__ACTION ITEM__. An exact transcription of the data below is needed.
....
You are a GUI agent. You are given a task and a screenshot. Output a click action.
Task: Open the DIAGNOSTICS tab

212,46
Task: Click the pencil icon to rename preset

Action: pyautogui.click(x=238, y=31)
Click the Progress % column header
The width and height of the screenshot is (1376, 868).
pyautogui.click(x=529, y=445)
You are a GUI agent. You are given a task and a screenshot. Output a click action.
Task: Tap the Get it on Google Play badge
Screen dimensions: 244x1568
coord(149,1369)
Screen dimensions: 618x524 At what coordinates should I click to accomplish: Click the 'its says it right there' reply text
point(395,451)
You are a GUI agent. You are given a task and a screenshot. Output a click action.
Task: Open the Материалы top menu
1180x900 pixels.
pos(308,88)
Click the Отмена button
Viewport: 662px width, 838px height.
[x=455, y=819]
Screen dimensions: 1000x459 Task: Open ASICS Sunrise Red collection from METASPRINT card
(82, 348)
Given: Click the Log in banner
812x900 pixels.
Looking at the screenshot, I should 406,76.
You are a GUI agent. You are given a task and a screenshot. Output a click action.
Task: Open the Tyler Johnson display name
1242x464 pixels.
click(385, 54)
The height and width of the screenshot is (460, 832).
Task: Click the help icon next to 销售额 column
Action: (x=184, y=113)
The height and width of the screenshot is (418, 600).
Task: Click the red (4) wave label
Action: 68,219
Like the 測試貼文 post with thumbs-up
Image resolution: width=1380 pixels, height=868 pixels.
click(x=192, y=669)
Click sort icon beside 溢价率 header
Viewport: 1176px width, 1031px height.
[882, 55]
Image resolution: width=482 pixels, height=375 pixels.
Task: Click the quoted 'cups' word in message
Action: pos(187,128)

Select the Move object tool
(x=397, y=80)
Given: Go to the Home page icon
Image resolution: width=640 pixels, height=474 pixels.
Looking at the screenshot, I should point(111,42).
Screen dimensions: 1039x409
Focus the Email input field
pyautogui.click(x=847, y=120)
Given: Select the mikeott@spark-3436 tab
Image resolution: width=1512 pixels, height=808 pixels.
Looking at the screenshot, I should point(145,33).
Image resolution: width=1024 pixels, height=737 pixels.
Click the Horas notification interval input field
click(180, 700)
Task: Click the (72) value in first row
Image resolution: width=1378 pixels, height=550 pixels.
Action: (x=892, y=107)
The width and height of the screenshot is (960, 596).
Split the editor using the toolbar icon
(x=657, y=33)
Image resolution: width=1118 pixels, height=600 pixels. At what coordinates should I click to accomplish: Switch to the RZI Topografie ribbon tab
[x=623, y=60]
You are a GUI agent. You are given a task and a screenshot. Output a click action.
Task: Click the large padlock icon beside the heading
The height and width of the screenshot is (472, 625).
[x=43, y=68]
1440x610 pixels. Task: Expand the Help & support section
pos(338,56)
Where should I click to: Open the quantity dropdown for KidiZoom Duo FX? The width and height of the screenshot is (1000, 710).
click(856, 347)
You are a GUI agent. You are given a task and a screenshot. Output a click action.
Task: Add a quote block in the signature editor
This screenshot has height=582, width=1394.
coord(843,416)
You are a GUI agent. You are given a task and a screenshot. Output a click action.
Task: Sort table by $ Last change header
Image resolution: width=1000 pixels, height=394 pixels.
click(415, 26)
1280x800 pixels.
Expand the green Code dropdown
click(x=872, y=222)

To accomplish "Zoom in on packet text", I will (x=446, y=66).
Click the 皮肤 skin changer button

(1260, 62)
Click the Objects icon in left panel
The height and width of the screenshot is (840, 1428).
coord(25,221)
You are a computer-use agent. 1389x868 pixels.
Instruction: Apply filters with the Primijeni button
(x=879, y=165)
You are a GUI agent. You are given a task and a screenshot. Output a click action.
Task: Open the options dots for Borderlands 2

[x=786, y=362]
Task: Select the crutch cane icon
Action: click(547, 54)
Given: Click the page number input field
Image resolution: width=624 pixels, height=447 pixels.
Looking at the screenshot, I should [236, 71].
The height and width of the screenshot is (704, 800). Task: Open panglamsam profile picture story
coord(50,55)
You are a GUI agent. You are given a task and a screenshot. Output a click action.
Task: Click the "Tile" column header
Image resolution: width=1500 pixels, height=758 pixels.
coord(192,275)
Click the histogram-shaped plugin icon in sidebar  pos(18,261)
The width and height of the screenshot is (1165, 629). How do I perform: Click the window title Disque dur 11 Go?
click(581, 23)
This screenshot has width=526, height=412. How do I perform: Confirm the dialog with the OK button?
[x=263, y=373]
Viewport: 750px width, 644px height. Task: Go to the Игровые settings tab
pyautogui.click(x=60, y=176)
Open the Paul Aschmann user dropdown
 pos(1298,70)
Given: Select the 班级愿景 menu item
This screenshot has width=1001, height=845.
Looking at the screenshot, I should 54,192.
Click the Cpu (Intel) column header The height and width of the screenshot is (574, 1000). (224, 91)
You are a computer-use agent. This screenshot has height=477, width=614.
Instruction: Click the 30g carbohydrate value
....
__EXPECTED ANSWER__.
You are a GUI agent. You are given a task and a screenshot. Output a click action.
Task: Open the DIAGNOSTICS tab

212,46
Task: Click the pencil icon to rename preset

Action: pyautogui.click(x=238, y=31)
Click the Progress % column header
The width and height of the screenshot is (1376, 868).
pyautogui.click(x=529, y=445)
You are a GUI agent. You are given a task and a screenshot. Output a click action.
Task: Tap the Get it on Google Play badge
Screen dimensions: 244x1568
coord(149,1369)
Screen dimensions: 618x524 At what coordinates should I click to accomplish: Click the 'its says it right there' reply text
point(395,451)
You are a GUI agent. You are given a task and a screenshot. Output a click action.
Task: Open the Материалы top menu
1180x900 pixels.
pos(308,88)
Click the Отмена button
Viewport: 662px width, 838px height.
[x=455, y=819]
Screen dimensions: 1000x459 Task: Open ASICS Sunrise Red collection from METASPRINT card
(82, 348)
Given: Click the Log in banner
812x900 pixels.
Looking at the screenshot, I should 406,76.
You are a GUI agent. You are given a task and a screenshot. Output a click action.
Task: Open the Tyler Johnson display name
1242x464 pixels.
click(385, 54)
The height and width of the screenshot is (460, 832).
Task: Click the help icon next to 销售额 column
Action: (x=184, y=113)
The height and width of the screenshot is (418, 600).
Task: Click the red (4) wave label
Action: 68,219
Like the 測試貼文 post with thumbs-up
Image resolution: width=1380 pixels, height=868 pixels.
click(x=192, y=669)
Click sort icon beside 溢价率 header
Viewport: 1176px width, 1031px height.
[882, 55]
Image resolution: width=482 pixels, height=375 pixels.
Task: Click the quoted 'cups' word in message
Action: pos(187,128)

Select the Move object tool
(x=397, y=80)
Given: Go to the Home page icon
Image resolution: width=640 pixels, height=474 pixels.
Looking at the screenshot, I should point(111,42).
Screen dimensions: 1039x409
Focus the Email input field
pyautogui.click(x=847, y=120)
Given: Select the mikeott@spark-3436 tab
Image resolution: width=1512 pixels, height=808 pixels.
Looking at the screenshot, I should point(145,33).
Image resolution: width=1024 pixels, height=737 pixels.
Click the Horas notification interval input field
click(180, 700)
Task: Click the (72) value in first row
Image resolution: width=1378 pixels, height=550 pixels.
Action: (x=892, y=107)
The width and height of the screenshot is (960, 596).
Split the editor using the toolbar icon
(x=657, y=33)
Image resolution: width=1118 pixels, height=600 pixels. At what coordinates should I click to accomplish: Switch to the RZI Topografie ribbon tab
[x=623, y=60]
You are a GUI agent. You are given a task and a screenshot. Output a click action.
Task: Click the large padlock icon beside the heading
The height and width of the screenshot is (472, 625).
[x=43, y=68]
1440x610 pixels. Task: Expand the Help & support section
pos(338,56)
Where should I click to: Open the quantity dropdown for KidiZoom Duo FX? The width and height of the screenshot is (1000, 710).
click(856, 347)
You are a GUI agent. You are given a task and a screenshot. Output a click action.
Task: Add a quote block in the signature editor
This screenshot has height=582, width=1394.
coord(843,416)
You are a GUI agent. You are given a task and a screenshot. Output a click action.
Task: Sort table by $ Last change header
Image resolution: width=1000 pixels, height=394 pixels.
click(415, 26)
1280x800 pixels.
Expand the green Code dropdown
click(x=872, y=222)

To accomplish "Zoom in on packet text", I will (x=446, y=66).
Click the 皮肤 skin changer button

(1260, 62)
Click the Objects icon in left panel
The height and width of the screenshot is (840, 1428).
coord(25,221)
You are a computer-use agent. 1389x868 pixels.
Instruction: Apply filters with the Primijeni button
(x=879, y=165)
You are a GUI agent. You are given a task and a screenshot. Output a click action.
Task: Open the options dots for Borderlands 2

[x=786, y=362]
Task: Select the crutch cane icon
Action: click(547, 54)
Given: Click the page number input field
Image resolution: width=624 pixels, height=447 pixels.
Looking at the screenshot, I should [236, 71].
The height and width of the screenshot is (704, 800). Task: Open panglamsam profile picture story
coord(50,55)
You are a GUI agent. You are given a task and a screenshot. Output a click action.
Task: Click the "Tile" column header
Image resolution: width=1500 pixels, height=758 pixels.
coord(192,275)
Click the histogram-shaped plugin icon in sidebar  pos(18,261)
The width and height of the screenshot is (1165, 629). How do I perform: Click the window title Disque dur 11 Go?
click(581, 23)
This screenshot has width=526, height=412. How do I perform: Confirm the dialog with the OK button?
[x=263, y=373]
Viewport: 750px width, 644px height. Task: Go to the Игровые settings tab
pyautogui.click(x=60, y=176)
Open the Paul Aschmann user dropdown
 pos(1298,70)
Given: Select the 班级愿景 menu item
This screenshot has width=1001, height=845.
Looking at the screenshot, I should 54,192.
Click the Cpu (Intel) column header The height and width of the screenshot is (574, 1000). (224, 91)
You are a computer-use agent. This screenshot has height=477, width=614.
Instruction: Click the 30g carbohydrate value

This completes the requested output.